Assignment:
The mailing-list post below about a Blast parser oddity lists fields that differ between two parsers. Name every Annotation field it gives under SeqSimilaritySearchResult.

Extract to read:
[Biojava-l] Blast Parser oddity

Fri Apr 2 08:20:20 EST 2004

Hi!

I am currently evaluating the XML output of NCBI Blast, and the ability 
of BioJava to parse this output. For this purpose, I have done twice the 
identical blastp and blastn (i.e. the same sequence against the same 
database with the same parameters), one time with the standard output, 
and one time with XML output ("-m 7"). I then parsed the files either 
with BlastLikeSAXParser (original output), or with BlastXMLParserFacade 
(XML output) and compared the outcome. Surprisingly, I got two different 
results...

Here is a list of the fields that are different:

SeqSimilaritySearchResult:
   Annotation:
     databaseId
     program
     queryId
     version

SeqSimilaritySearchHit:
   subjectId
   queryStrand
   subjectStrand
   Annotation:
     subjectDescription
     subjectId

SeqSimilaritySearchSubHit:
   queryStrand
   subjectStrand
   score
   numberOfIdentities
   numberOfPositives
   percentageIdentity
   score

These are all rather important fields, for example subjectId, the 
description or score. After looking at it, I think that the output of 
BlastLikeSAXParser is OK, but the one of BlastXMLParserFacade is rotten.

What now? I think that the parsing results are supposed to be identical 
(as good as it gets), but changing the parser might break existing code. 
If it's OK for you, I'd like to volunteer to change BlastXMLParserFacade 
so that the outcome resembles more the one of BlastLikeSAXParser.

By the way, is there a guaranteed set of Annotation entries for these 
different classes? For example, I find percentageIdentity, but no 
percentagePositives.

Greetings,
Christian

Data excerpt:
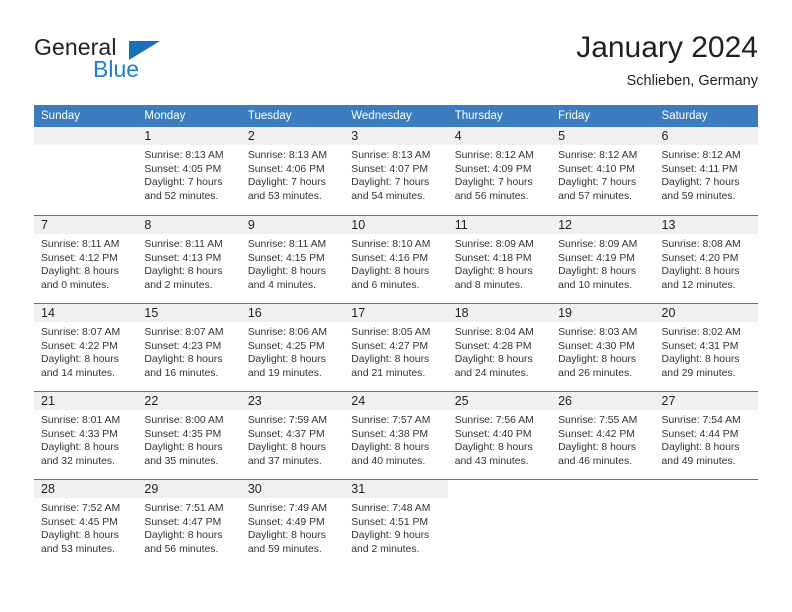 This screenshot has height=612, width=792. I want to click on sunrise-text: Sunrise: 8:01 AM, so click(81, 420).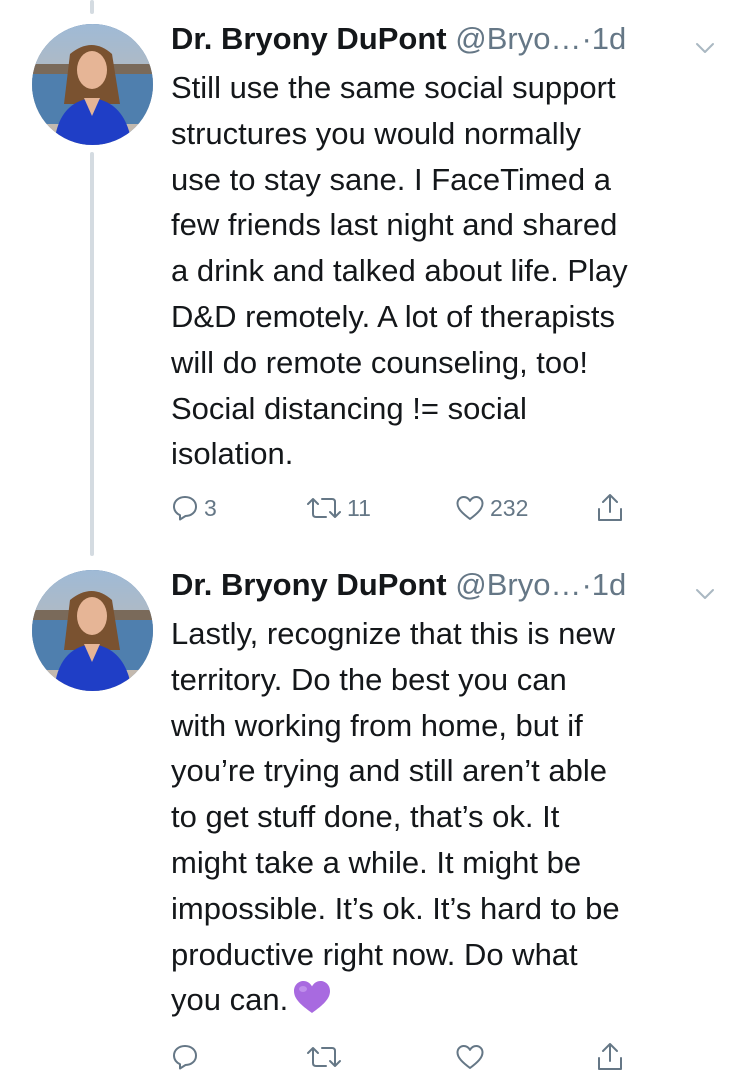 The image size is (738, 1077). What do you see at coordinates (394, 88) in the screenshot?
I see `tweet-text-line: Still use the same social support` at bounding box center [394, 88].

Answer section:
databaseId, program, queryId, version